Over the past few years—due to teaching assignments, writing projects, and personal interest—I’ve done a fair amount of reading and reflection on the Genesis creation narrative. One the major questions with which professing evangelicals are currently wrestling is how we should understand the Genesis account as it pertains specifically to the existence of Adam and Eve. Specifically: Are Adam and Eve historical people, created de novo by God, or does the creation account provide merely theological truths without venturing to make material claims?

I’ve engaged these questions elsewhere, so I don’t want to take them up here. Yet I will say that these questions about the historicity of Adam have forced me not only to consider the Genesis text in more careful detail; they’ve also brought me to consider the very nature of history. That is, how do we define history, and what makes an event historical?

There is some debate among scholars as what the word “history” even means. To what do we refer when we talk of history? To what actually happened? To the recording of what actually happened? Even more foundational: Can we have any genuine knowledge of history (however you may define it)?

These questions remind us that we must think theologically, even about history. Defining what history is and providing the philosophical groundwork for doing historical work is not the prerogative of the secular academician; it is the work of the Christian theologian. The reason I make such a claim is because it is only the Christian worldview supply a basis for history as a metaphysical reality. More to the point: If the God of Scripture doesn’t exist, how do you ground reality in a way that accounts for the study of history? How can you guarantee that there is such a thing as history? And if there is, how can you ground your claim to have actual knowledge of history?

The principles offered below are merely preliminary and meant to spur more discussion. Nevertheless, I think these few points are foundational to the study of history.

Principle #1: God created the world and the universe ex nihilo (out of nothing) in order to reveal the glory of his Son to human beings in actual time and space. God created at a point in time so time exists and is sequential. Therefore, there is such a thing as history. History (that which is historical), strictly speaking, is whatever occurred prior to the present moment. We can speak of present and prior moments because God exists and he created time to move sequentially.

Principle #2: The implication of the grand truth that God created the universe in order to reveal the glory of his Son is that here is a reality external to our minds that can be known and enjoyed. Furthermore, God as omniscient (all-knowing) creator, made human beings in his own image and thus gave us the capacity to know reality as it is. Therefore true knowledge of history is possible.

Principle #3: Man is not omniscient, so he must piece his knowledge of history together from appropriate sources. Therefore, historical knowledge is always partial and perspectival. Partial and perspectival knowledge can be true knowledge, however.

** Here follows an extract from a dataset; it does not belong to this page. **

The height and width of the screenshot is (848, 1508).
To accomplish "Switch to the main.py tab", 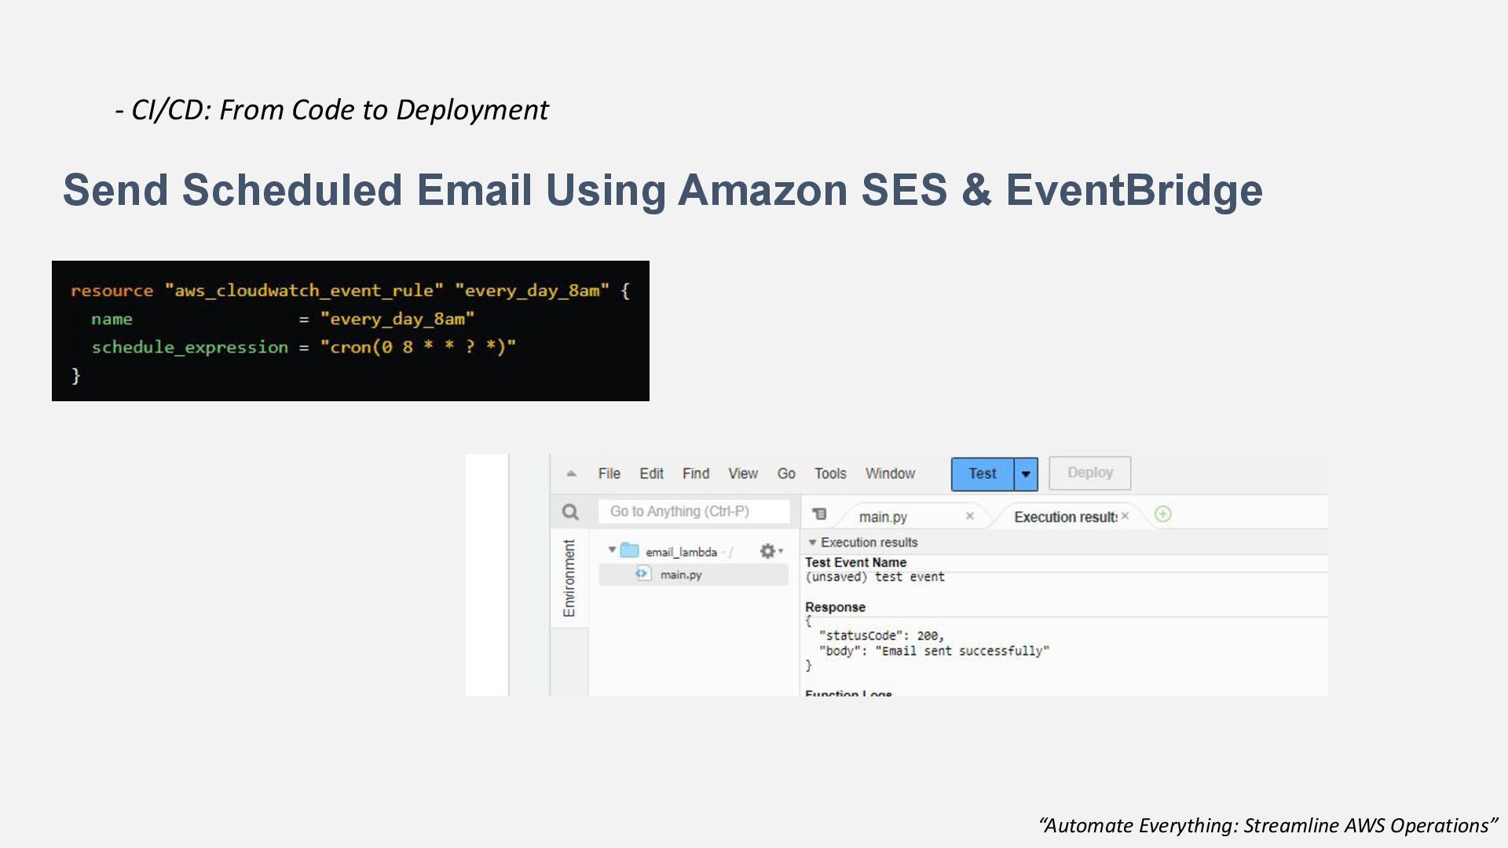I will [x=883, y=517].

That is, historical knowledge does not need to be exhaustive in order to accurately convey what occurred in the past.

Principle #4: Historical reporting may be inaccurate due to the sinful motives, ignorance, or mistakes of the writer of history, but not necessarily so. That is, although man may error in his reporting of history, the property of mistake-making in reporting of history is not essential to human personhood. That is, a person can be fully human while making an accurate report. So, accurate reporting of history is possible.

Principle #5: In the historical narrative of Genesis the omniscient God gives us all the knowledge of the creation of the universe and man that we need in order to rightly understand the world and our place in it. He did not give us an exhaustive, pedantically detailed description of these events, for that would have been cumbersome and unnecessary. In Genesis 1-2 we have the fusion of history (what actually happened) and history (what is reported to have happened). The historical narrative is fully true, although it is not exhaustive.

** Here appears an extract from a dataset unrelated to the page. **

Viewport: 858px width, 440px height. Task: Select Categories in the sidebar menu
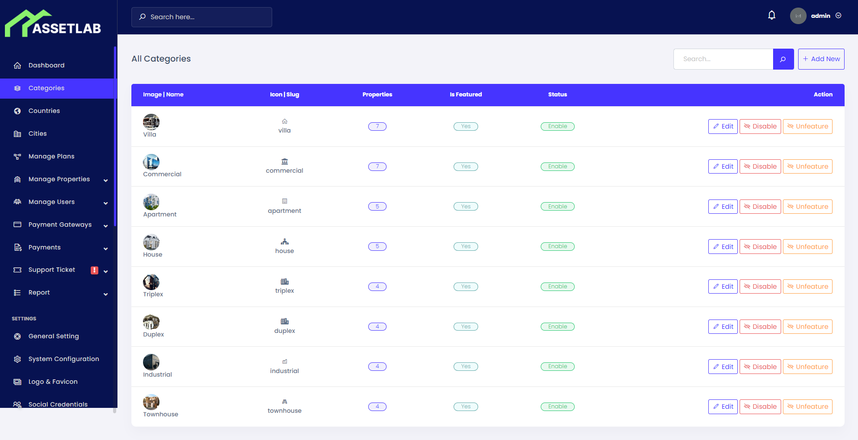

Concerning the issue of Adam and Eve specifically, when we maintain that Adam is an historical man, we mean that he existed in time and space, that he was the first human being created, that God created him de novoand that he was the material progenitor of the entire human race. We mean that we have a reliable history (a report of what actually occurred) of history (what actually occurred). Said another way: If we walked backward sequentially from right now to thirty seconds ago, to yesterday, to last week, last year, and so on, we would come to Adam as the first man. That is what we mean when we speak of Adam as an historical man.

Principle #6: The death and resurrection of the Son of God is the most important event in all history. Our study of any of history (broadly considered), therefore, has a central, organizing principle around which we can understand the flow of history and judge specific people and events according to this central event.

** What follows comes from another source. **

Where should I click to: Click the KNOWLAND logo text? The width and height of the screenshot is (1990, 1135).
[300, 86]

Principle #7: The reality of Christ’s death and resurrection (as well as Christ’s own word on the subject) establishes the truth that Jesus Christ will again return to this earth, judge all humanity in righteousness, and end human history in its present form. Therefore, history has a specific direction and termination point. Like principle #6, this principle has an organizing function that enables us to judge what historical events and figures warrant our consideration and how these events should be viewed in light of the coming judgment.

Christian theology, therefore, provides the necessary philosophical framework for the study of history, because it provides (1) the grounds for history as a metaphysical reality; (2)the grounds for the possibility of historical knowledge; and (3) the basis for accurate reporting of history; (4) an organizing principle; and (5) termination point which serves as a point of reference for discriminating between significant and insignificant historical concerns. As scholars drift further and further from any semblance of a Christian worldview, it is likely that the debate about what constitutes history will only intensify and confusion will abound.